News Brief
Protests In Cuba (twitter.com/Wirjil)
Cuban President Miguel Diaz-Canel has accused the US of attempting to stoke social unrest on the island, where violence broke out in several towns.
The president, who on Sunday called on loyalists "to take to the streets to defend the revolution", appeared on national TV again on Monday, accompanied by members of his cabinet and the politburo of the Communist Party of Cuba (PCC), reports Xinhua news agency.
Diaz-Canel said he was taking "to clarify that a whole group of interests in recent weeks and in recent hours has tried to discredit the work of the government, to discredit the work of the revolution".
Diaz-Canel accused the US of seeking to stoke social unrest in Cuba when the country is experiencing its worst Covid-19 outbreak.
In response to the unrest and Diaz-Canel's call for solidarity, thousands of Cubans took to the streets on Sunday to show their support for the government.
Earlier, US President Joe Biden said the United States supports the Cuban people and called their rare protests a “clarion call for freedom and relief” from the pandemic and generations of dictatorship.

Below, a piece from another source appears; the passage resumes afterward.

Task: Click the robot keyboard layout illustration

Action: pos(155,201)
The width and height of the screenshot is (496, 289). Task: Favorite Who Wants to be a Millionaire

“We stand with the Cuban people and their clarion call for freedom and relief from the tragic grip of the pandemic and from the decades of repression and economic suffering to which they have been subjected by Cuba’s authoritarian regime,” Biden said in a statement.
The president’s response comes a day after massive protests erupted across cities and towns across Cuba, including Havana, calling for an end to the nation’s decades-old communist dictatorship. The demonstrations have been fuelled by a collapsing economy, food shortage and the government’s handling of the Covid-19 pandemic.